Study limitations and strengths

To our knowledge, this was the first study to create a reproducible anatomical model of TTE, and measure relative forearm rotation with respect to the humerus prior to dislocation and loads to failure in each structure involved by TTE. Previous studies focused on the theoretical, pathophysiological or therapeutic principles of TTE [8, 10, 16, 17, 28, 29], or on the biomechanical consequences of each individual lesion [5, 6, 13, 14], sometimes including anatomic models of elbow dislocation, but none have addressed the specific issues of TTE, and moreover all had serious limitations [7, 12, 15]. Another strength was the use of fresh specimens, without the formaldehyde used in other studies [15] which is known to alter the biomechanics of tissue by solidifying and increasing stiffness [34, 35]. Other strengths were that randomized matching between the slow and rapid protocols avoided numerous confounding factors, and the study was conducted in a laboratory certified and specializing in biomechanics.

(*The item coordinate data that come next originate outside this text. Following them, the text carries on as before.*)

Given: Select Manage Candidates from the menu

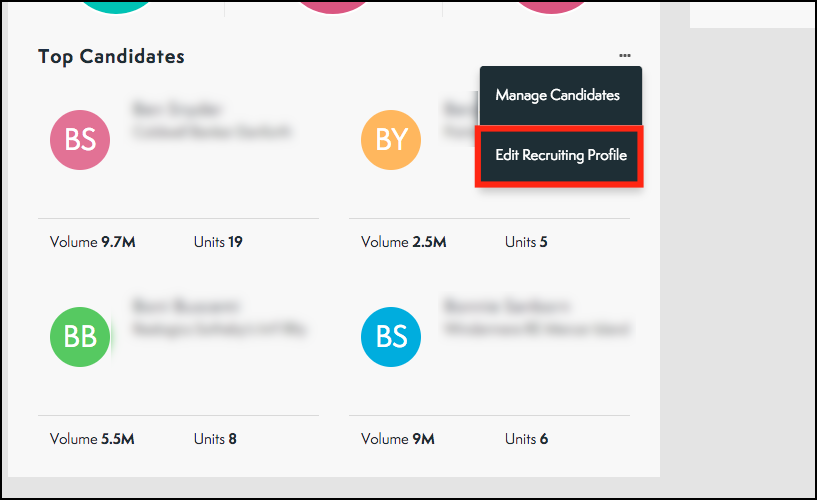Looking at the screenshot, I should tap(558, 95).
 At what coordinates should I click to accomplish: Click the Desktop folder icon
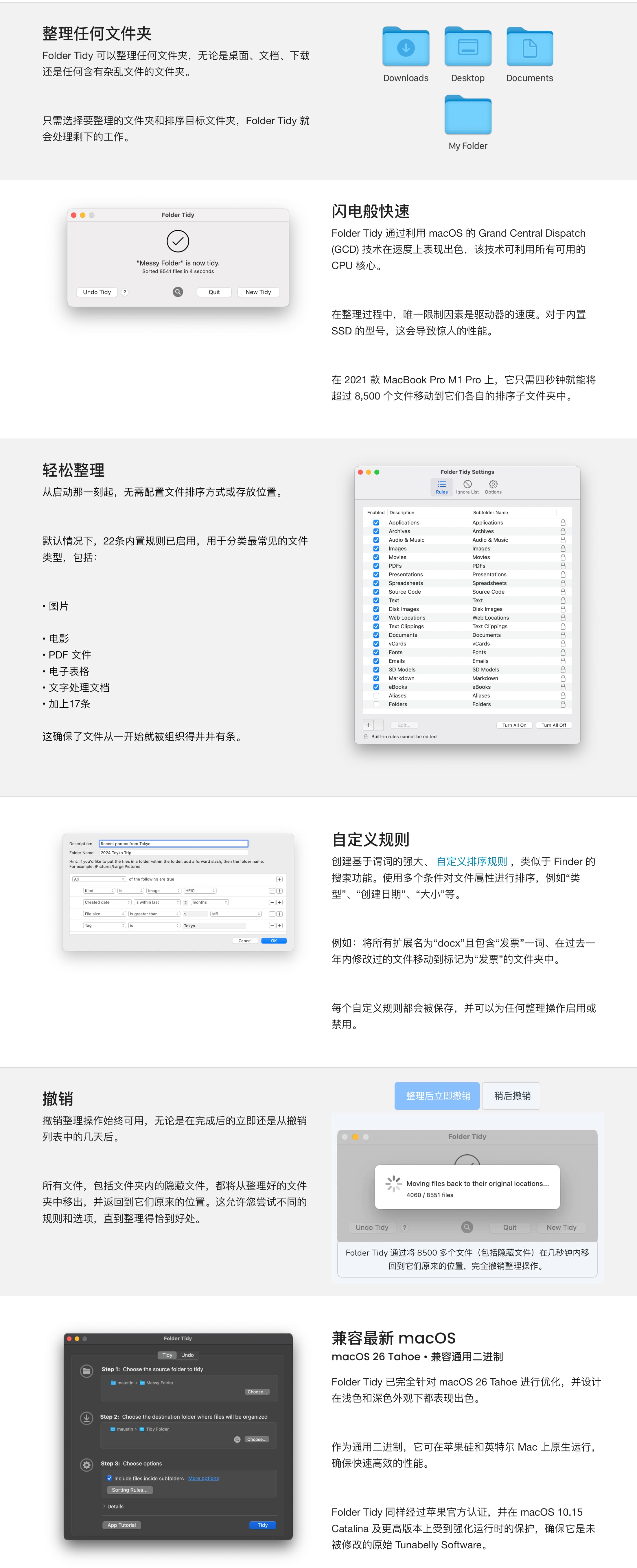click(x=467, y=47)
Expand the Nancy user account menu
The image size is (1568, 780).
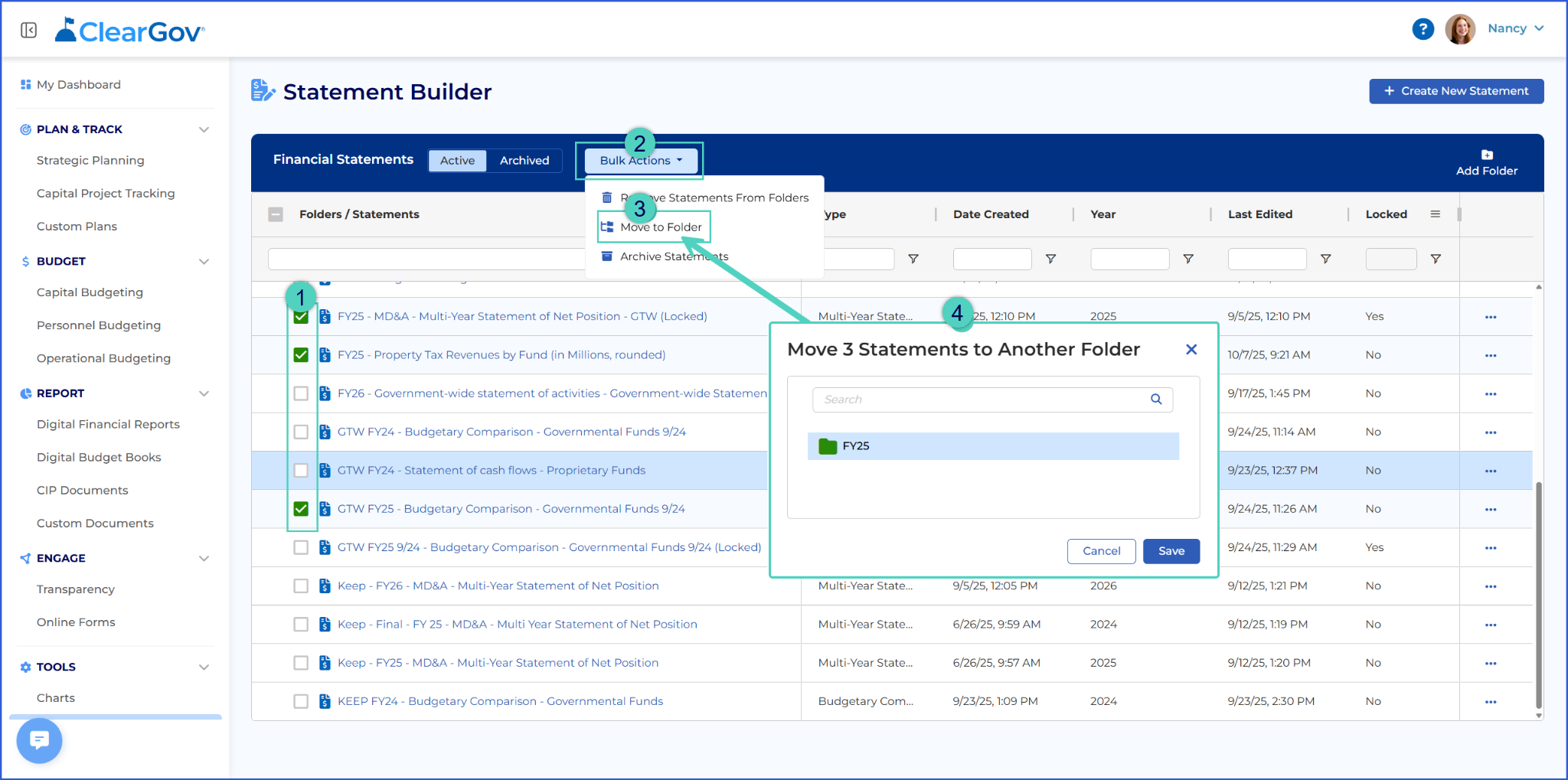point(1515,28)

Finally, reproducibility between models was ensured by a precise dissection technique performed by a single surgeon, with standardized positioning on the test bench in constant 15° flexion and maximal pronation.

Nevertheless, 1 TTE showed divergent dislocation while the contralateral elbow from the same cadaver and the other 8 models showed posterolateral dislocation, suggesting that reproducibility could be further improved, as a lack of reproducibility in flexion may affect the lesion that is created. Wake & al. showed that, when elbow flexion increased under axial compression, the compression forces shifted from the CP toward the olecranon [15].

The other study limitations were the lack of bone density quantification by imaging which is inherent to any in-vitro study, making extrapolation to clinical settings.